(Records excerpted from a collection)
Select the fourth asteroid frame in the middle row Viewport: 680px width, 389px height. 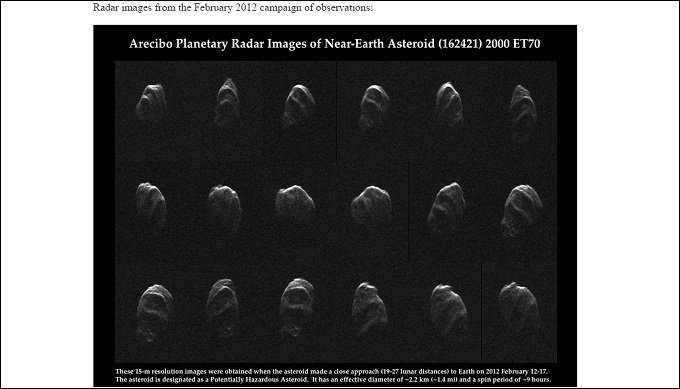(371, 205)
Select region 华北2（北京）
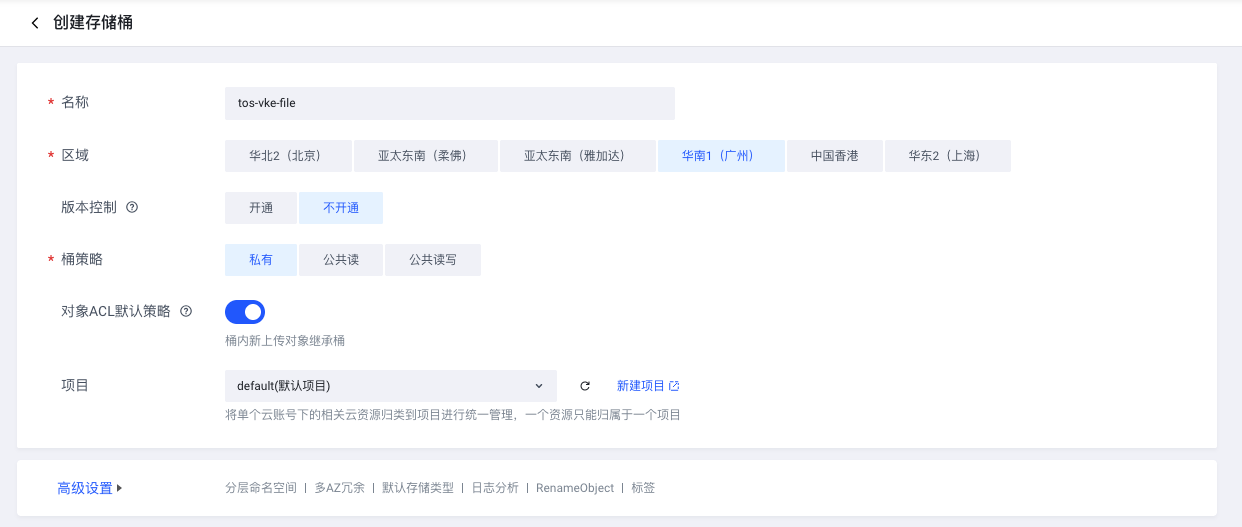Viewport: 1242px width, 527px height. point(288,156)
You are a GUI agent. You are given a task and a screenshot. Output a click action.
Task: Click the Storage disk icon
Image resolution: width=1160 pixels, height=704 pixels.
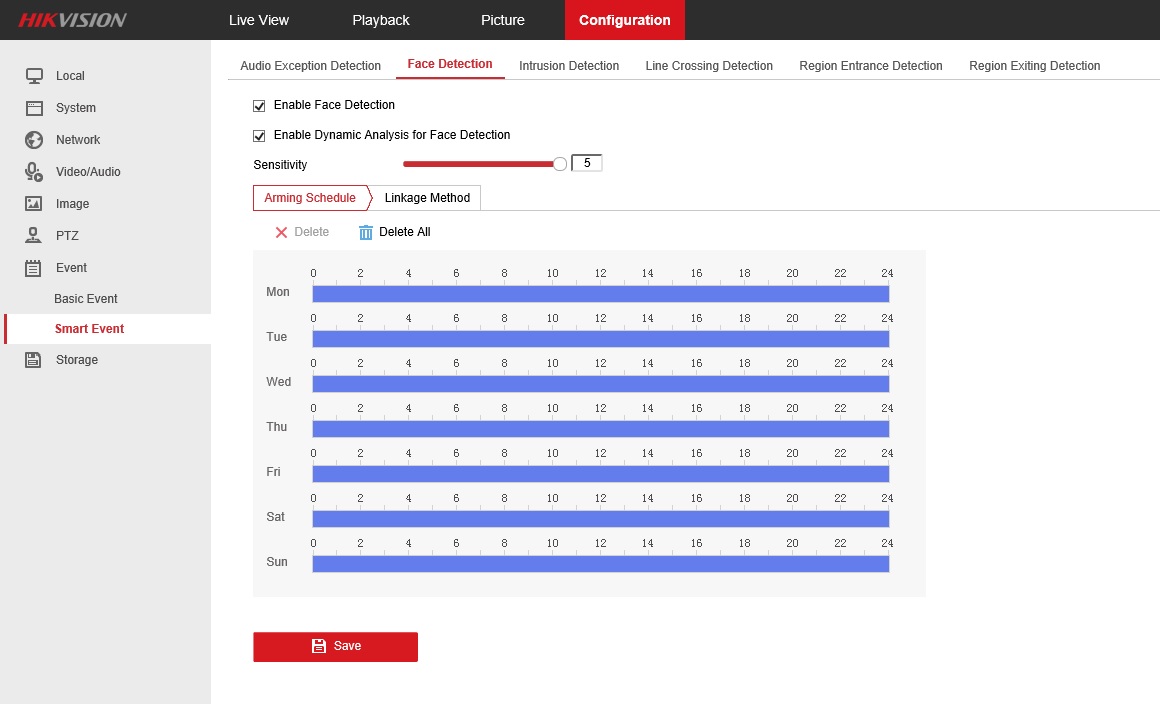[x=34, y=360]
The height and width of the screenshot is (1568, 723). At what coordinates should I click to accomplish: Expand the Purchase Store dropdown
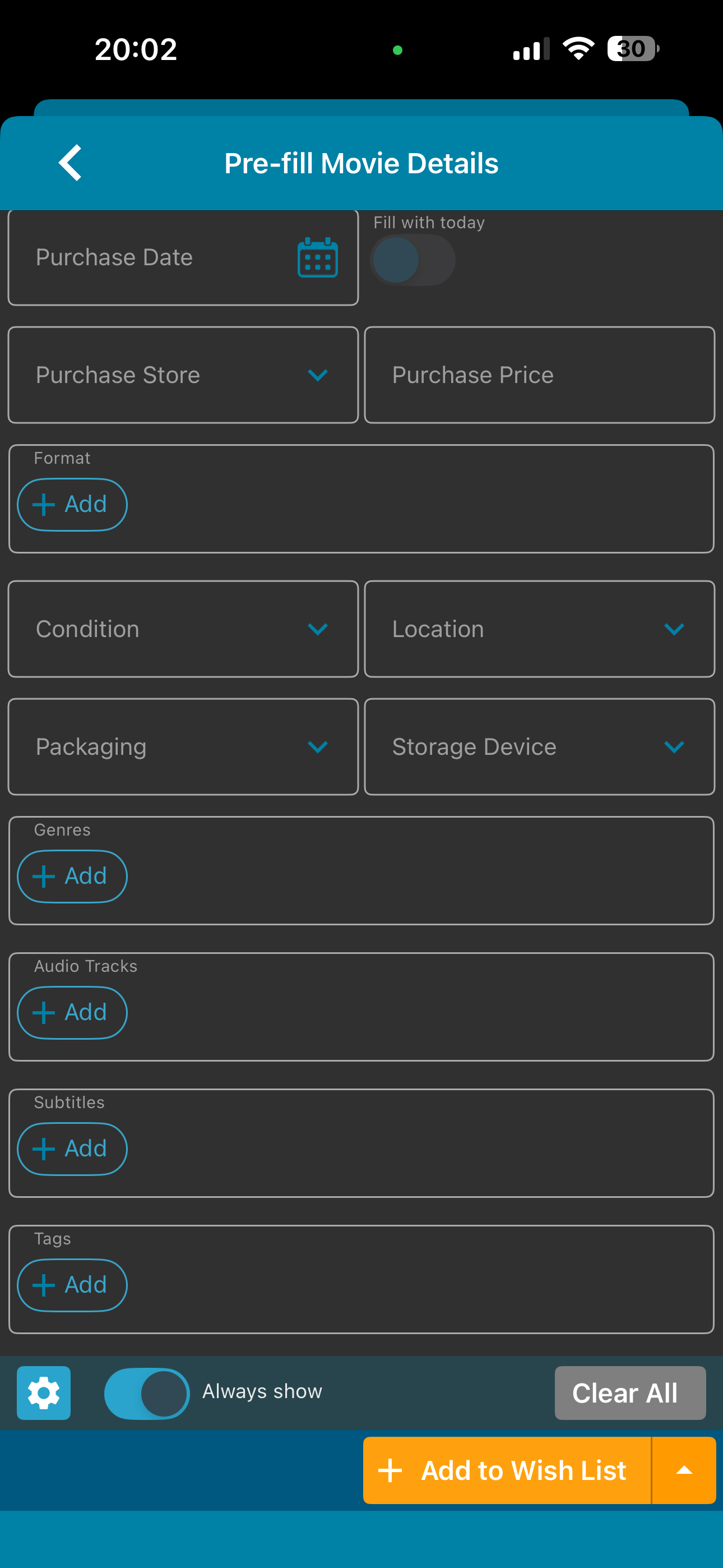[x=183, y=375]
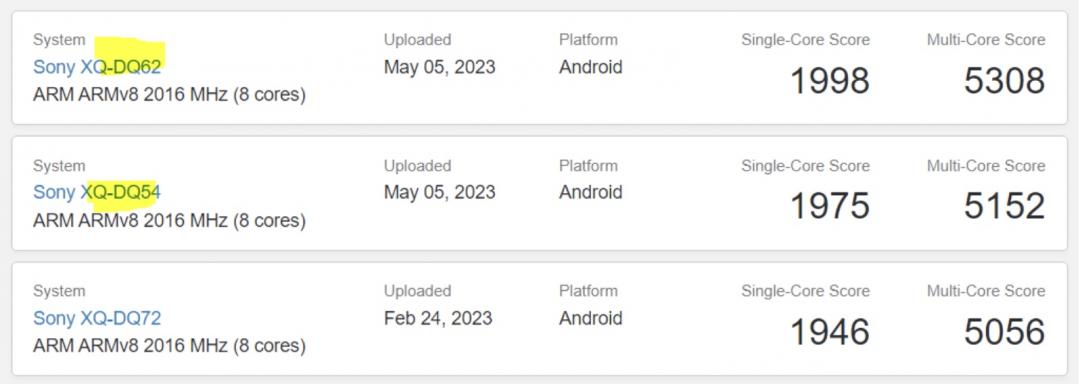Click the upload date of XQ-DQ54 entry
Viewport: 1080px width, 384px height.
[x=439, y=193]
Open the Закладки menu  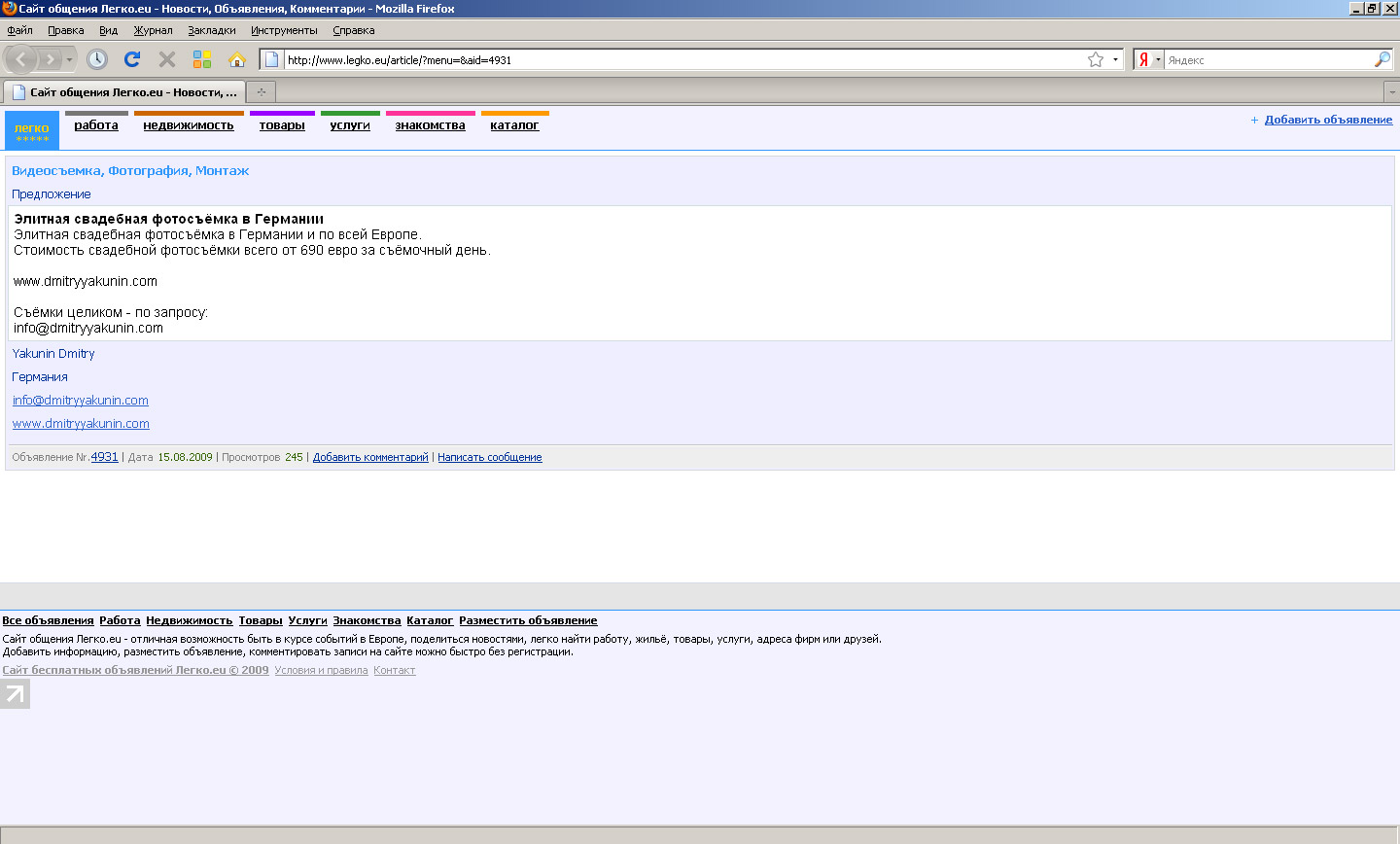[x=212, y=30]
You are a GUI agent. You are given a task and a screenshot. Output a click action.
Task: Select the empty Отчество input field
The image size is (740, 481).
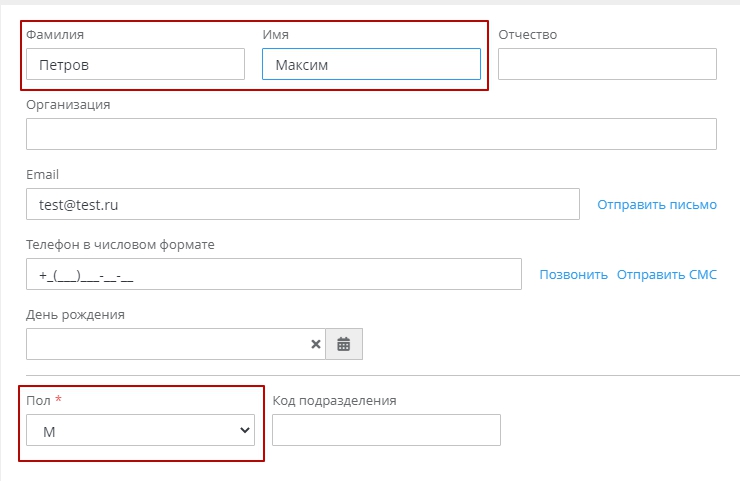click(x=607, y=64)
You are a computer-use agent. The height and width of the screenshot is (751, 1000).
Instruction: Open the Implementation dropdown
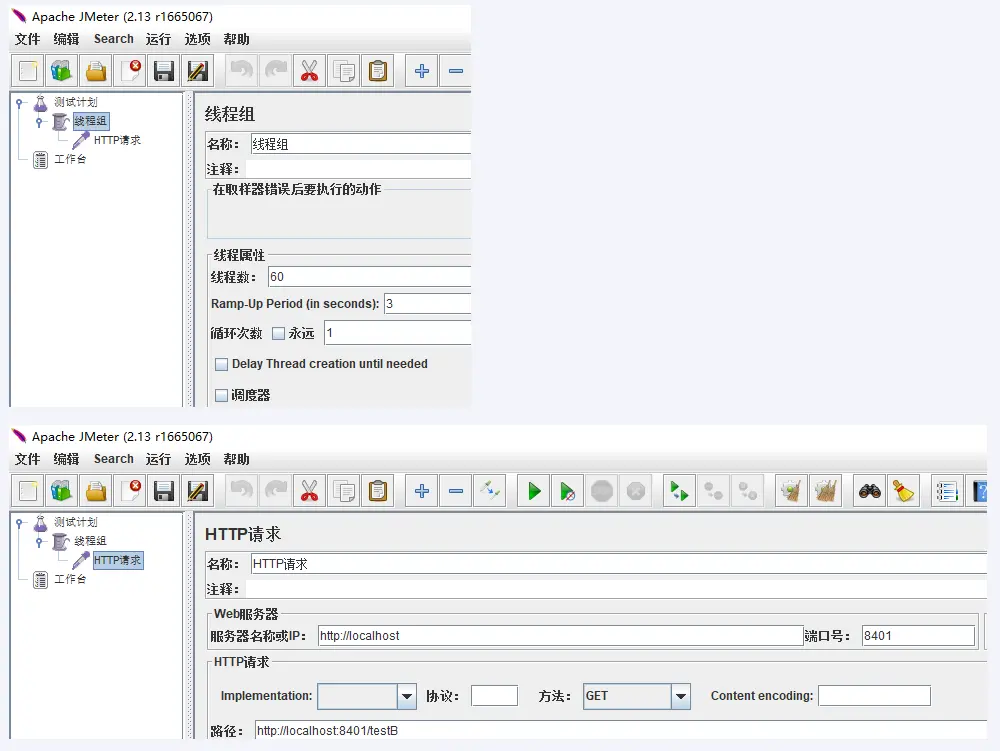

## PROBLEM STATEMENT
The expected output is an exact copy of the lines from the one with "You are a computer-use" to the final line of the entries above, pictures excepted; please include both ends.

## RESPONSE
You are a computer-use agent. The height and width of the screenshot is (751, 1000).
Instruction: Open the Implementation dropdown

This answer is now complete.